SOURCE PASSAGE -
»»

To speak of Poetry is to speak of the most subtle, the most delicate, and the most accurate instrument by which to measure Life.
Poetry is reality's essence visioned and made manifest by one endowed with a perception acutely sensitive to sound, form, and colour, and gifted with a power to shape into rhythmic and rhymed verbal symbols the reaction to Life's phenomena. The poet moulds that which appears evanescent and ephemeral in image and in mood into everlasting values. In this act of creation he serves eternity.
Poetry, in especial lyrical poetry, must be acknowledged the supreme art, culminating as it does in a union of the other arts, the musical, the plastic, and the pictorial.
The most eminent contemporary poets of Europe have, each in accordance with his individual temperament, reflected in their work the spiritual essence of our age, its fears and failures, its hopes and high achievements: Maeterlinck, with his mood of resignation and his retirement into a dusky twilight where his shadowy figures move noiselessly like phantoms in fate-laden dimness; Dehmel, the worshipper of will, with his passion for materiality and the beauty of all things physical and tangible; Verhaeren, the visionary of a new vitality, who sees in the toilers of fields and factories the heroic gesture of our time and who might have written its great epic of industry but for the overwhelming lyrical mood of his soul.
Until a few years ago, known only to a relatively small community on the continent but commanding an ever increasing attention which has borne his name far beyond the boundary of his country, the personality of Rainer Maria Rilke stands to-day beside the most illustrious poets of modern Europe.
The background against which the figure of Rainer Maria Rilke is silhouetted is so varied, the influences which have entered into his life are so manifold, that a study of his work, however slight, must needs take into consideration the elements through which this poet has matured into a great master.
Prague, the city in which Rilke was born in 1875, with its sinister palaces and crumbling towers that rose in the early Middle Ages and have reached out into our time like the threatening fingers of mighty hands which have wielded swords for generations and which are stained with the blood of many wounds of many races; the city where amid grey old ruins blonde maidens are at play or are lost in reverie in the green cool parks and shady gardens with which the Bohemian capital abounds, this Prague of mingled grotesqueness and beauty gave to the young boy his first impressions.

««

TASK LIST -
1 > Write out the Rilke passage verbatim, from "To speak of Poetry" up to and including "and the pictorial.".
2 > According to the Rilke passage, in what city and year was Rilke born?
The material has no connection to the Rilke passage.

EXTRACTED ENTRIES -
»»

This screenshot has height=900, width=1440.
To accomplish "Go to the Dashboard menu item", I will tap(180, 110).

««
»»

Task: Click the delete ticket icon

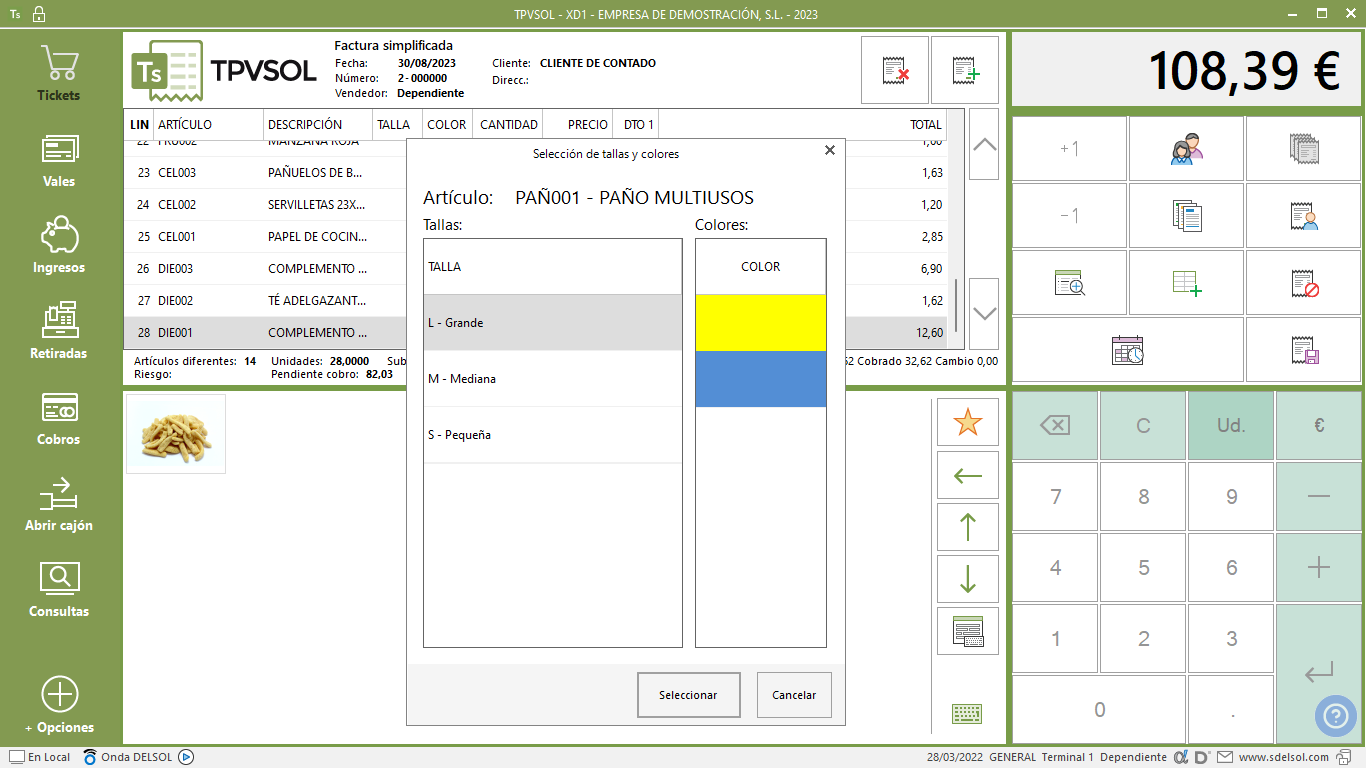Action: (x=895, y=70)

««

ANSWERS FOR THE TASKS -
1 >
To speak of Poetry is to speak of the most subtle, the most delicate, and the most accurate instrument by which to measure Life.
Poetry is reality's essence visioned and made manifest by one endowed with a perception acutely sensitive to sound, form, and colour, and gifted with a power to shape into rhythmic and rhymed verbal symbols the reaction to Life's phenomena. The poet moulds that which appears evanescent and ephemeral in image and in mood into everlasting values. In this act of creation he serves eternity.
Poetry, in especial lyrical poetry, must be acknowledged the supreme art, culminating as it does in a union of the other arts, the musical, the plastic, and the pictorial.

2 > Prague, in 1875.